-------- 所给文本 --------
如何用更多数据更新神经网络模型

weixin_44842237

已于 2023-09-01 21:15:41 修改

阅读量678

点赞数 2

文章标签：神经网络人工智能深度学习

于 2023-09-01 19:48:38 首次发布

原文链接：https://machinelearningmastery.com/update-neural-network-models-with-more-data/

版权

原文链接：

https://machinelearningmastery.com/update-neural-network-models-with-more-data/

本文为翻译内容。

用于预测建模的深度神经网络模型可能需要更新。

这可能是因为自开发和部署模型以来数据已发生更改，或者是自模型设置后提供了更多有标签数据的情况，并且这些附加数据预期能改善模型的性能。

使用新数据更新神经网络模型时，特别在模型自动更新（例如使用周期性时间表）时，通过不同方法实验和测试非常重要。

有很多方式来更新神经网络模型，尽管主要方法基本都只包含以下两种方式：要么将已有模型设置为起点重新训练，要么保持已有模型不变向模型中添加新模型用来联合预测。

在这个课程中，你将学会如何针对新的数据更新深度学习神经网络模型。

在完成课程后，你将会知道：

1.当数据有改变或者有新的数据时，神经网络模型可能需要更新。

2.如何只使用新数据或者结合新旧数据来对已训练网络模型进行更新；

3.如何创建一个包含已有模型和新模型的组合，在新数据或者新旧数据结合的数据集上进行训练、

让我们开始吧。

课程概述：

课程分为三部分：

1.更新神经网络模型。
--------
> _练习要求_:
1 – 依据关于更新神经网络模型的文本，更新神经网络模型的两种主要方式分别是什么？
2 – 请判断以下陈述是否与关于更新神经网络模型的文本相符，逐项回答"是"或"否"，并引用文本中起决定作用的原话：(a) 该文本系翻译而来；(b) 课程共分为四个部分；(c) 模型自动更新时无须通过不同方法进行实验和测试。
-------- 数据材料 --------
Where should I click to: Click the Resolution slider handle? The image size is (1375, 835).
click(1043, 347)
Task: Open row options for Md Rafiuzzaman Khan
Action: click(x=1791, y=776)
--------
> _参考答案_:
1 – 一是将已有模型设置为起点重新训练，二是保持已有模型不变，向模型中添加新模型用来联合预测。

2 –
(a) 是。"本文为翻译内容。"
(b) 否。"课程分为三部分"
(c) 否。"特别在模型自动更新（例如使用周期性时间表）时，通过不同方法实验和测试非常重要。"